Although not the primary variables of interest in this study, hypertension, diabetes, dyslipidemia, and a history of other cardiovascular diseases were associated with RVO and RAO development, which is in accordance with what was previously known5. Interestingly, the income level was not associated with the incidence of retinal vascular occlusion. People with a higher income are expected to visit hospitals more readily and receive proper management for visual deterioration, while those with a lower income may be more likely to ignore symptoms of retinal vascular occlusion38. However, this was not the case in the present study. Our results might be attributable to the easy hospital accessibility supported by the unique nationwide insurance coverage and financial support in South Korea. The present study also showed the protective effect of mild drinking on both RVO and RAO. Although it is still controversial, mild drinking is suggested to have protective effect on cardiovascular diseases by improving the blood lipid profile and decreasing thrombosis39,40,41. However, the epidemiological evidence for a beneficial effect of mild drinking on retinal vascular occlusions is not sufficient42,43. Therefore, the current study adds to the available literature in this area of research.

This study has some limitations that need to be addressed. First, we identified retinal vascular occlusions from the claim data. Therefore, medical chart level or multimodal imaging-based verification of the diseases was not possible. The study also might have missed asymptomatic retinal vascular occlusions or such occlusions in individuals who were unable to access the healthcare system. Therefore, retinal vascular occlusions in the present study should be regarded as clinically diagnosed retinal vascular occlusions. Second, female reproductive parameters were collected based on a self-reported questionnaire. Therefore, there is a possibility of bias attributable to inaccurate recall. In addition, since no formal definition of menopause was presented in the questionnaire, some people may have given inaccurate information on their age at menopause. Third, the definition of the presence of heart diseases and stroke were also based on patient’s response to the self-reported questionnaire, so we were not able to discern whether stroke indicates ischemic or hemorrhagic and whether heart diseases means ischemic heart diseases or others. Thus, there could be a possibility of over-adjustment owing to overlap of various conditions in covariates. Lastly, as mentioned earlier, the timing and dosage of HRT could not be validated in the present study, and this necessitates future research with more detailed information on HRT.
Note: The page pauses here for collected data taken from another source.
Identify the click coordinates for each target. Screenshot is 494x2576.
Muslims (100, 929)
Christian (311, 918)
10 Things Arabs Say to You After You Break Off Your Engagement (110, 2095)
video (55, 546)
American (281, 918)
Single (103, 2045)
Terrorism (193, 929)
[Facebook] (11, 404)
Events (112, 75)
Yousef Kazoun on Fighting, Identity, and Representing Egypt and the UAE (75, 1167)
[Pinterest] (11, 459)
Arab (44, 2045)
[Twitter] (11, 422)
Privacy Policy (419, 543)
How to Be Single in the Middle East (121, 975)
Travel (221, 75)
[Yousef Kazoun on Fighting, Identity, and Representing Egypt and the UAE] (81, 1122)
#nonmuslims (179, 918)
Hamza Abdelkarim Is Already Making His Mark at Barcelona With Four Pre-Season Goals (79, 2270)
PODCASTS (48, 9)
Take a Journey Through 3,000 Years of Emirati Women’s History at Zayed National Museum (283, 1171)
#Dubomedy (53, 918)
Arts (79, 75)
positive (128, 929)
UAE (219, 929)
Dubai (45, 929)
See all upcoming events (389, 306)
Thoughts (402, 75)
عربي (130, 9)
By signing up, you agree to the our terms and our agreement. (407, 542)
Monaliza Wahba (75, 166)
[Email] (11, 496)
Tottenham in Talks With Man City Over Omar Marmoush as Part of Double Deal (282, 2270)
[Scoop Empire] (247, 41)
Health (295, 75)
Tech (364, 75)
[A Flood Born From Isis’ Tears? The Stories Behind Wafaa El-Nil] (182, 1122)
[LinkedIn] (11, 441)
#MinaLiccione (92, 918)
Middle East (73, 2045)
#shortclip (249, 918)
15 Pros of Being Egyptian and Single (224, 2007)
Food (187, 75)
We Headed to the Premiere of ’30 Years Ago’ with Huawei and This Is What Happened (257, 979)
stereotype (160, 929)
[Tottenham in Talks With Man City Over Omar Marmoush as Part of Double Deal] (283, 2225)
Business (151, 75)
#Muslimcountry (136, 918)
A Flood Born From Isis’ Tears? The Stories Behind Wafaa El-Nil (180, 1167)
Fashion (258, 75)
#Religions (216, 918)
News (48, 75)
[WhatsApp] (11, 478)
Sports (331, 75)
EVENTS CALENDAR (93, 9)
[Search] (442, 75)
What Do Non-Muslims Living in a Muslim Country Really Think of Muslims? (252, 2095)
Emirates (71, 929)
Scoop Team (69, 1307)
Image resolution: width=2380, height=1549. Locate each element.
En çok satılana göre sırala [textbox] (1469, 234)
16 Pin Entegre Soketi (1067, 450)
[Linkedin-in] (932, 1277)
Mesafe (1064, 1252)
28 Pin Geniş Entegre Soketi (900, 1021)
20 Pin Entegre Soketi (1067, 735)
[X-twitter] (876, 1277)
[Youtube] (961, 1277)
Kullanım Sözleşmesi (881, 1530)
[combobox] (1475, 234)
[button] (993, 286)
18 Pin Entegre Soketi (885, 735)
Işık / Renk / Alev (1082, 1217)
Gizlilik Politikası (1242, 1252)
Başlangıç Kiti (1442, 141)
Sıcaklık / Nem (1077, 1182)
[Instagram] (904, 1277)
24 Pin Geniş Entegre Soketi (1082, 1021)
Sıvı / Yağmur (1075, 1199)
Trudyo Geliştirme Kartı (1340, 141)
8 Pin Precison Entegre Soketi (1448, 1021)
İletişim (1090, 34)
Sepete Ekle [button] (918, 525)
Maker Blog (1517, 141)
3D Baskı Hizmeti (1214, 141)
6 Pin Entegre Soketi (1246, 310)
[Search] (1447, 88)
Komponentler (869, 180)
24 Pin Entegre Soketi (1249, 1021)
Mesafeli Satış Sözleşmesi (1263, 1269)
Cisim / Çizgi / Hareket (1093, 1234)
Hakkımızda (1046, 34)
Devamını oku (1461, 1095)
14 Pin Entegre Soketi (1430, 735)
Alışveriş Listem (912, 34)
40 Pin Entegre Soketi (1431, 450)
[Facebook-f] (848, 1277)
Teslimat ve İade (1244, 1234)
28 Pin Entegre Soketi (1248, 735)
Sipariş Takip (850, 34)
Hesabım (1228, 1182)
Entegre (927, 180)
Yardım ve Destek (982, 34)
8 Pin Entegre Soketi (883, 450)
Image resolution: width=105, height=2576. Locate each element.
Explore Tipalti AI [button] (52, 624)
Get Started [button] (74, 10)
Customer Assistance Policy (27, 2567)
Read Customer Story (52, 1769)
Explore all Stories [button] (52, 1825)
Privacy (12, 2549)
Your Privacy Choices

In conclusion, this nationwide population-based health screening cohort study investigated the association between female reproductive parameters and the risk of retinal vascular occlusions and revealed that early menopause is an independent risk factor for future RVO and RAO development. Our findings suggest that clinicians should obtain reproductive history when dealing with postmenopausal women with a possible risk of retinal vascular occlusions and inform patients with early menopause that they have a higher risk of retinal vascular occlusion. Future research is warranted to establish clear evidence of the effect of HRT on the risk of retinal vascular occlusions.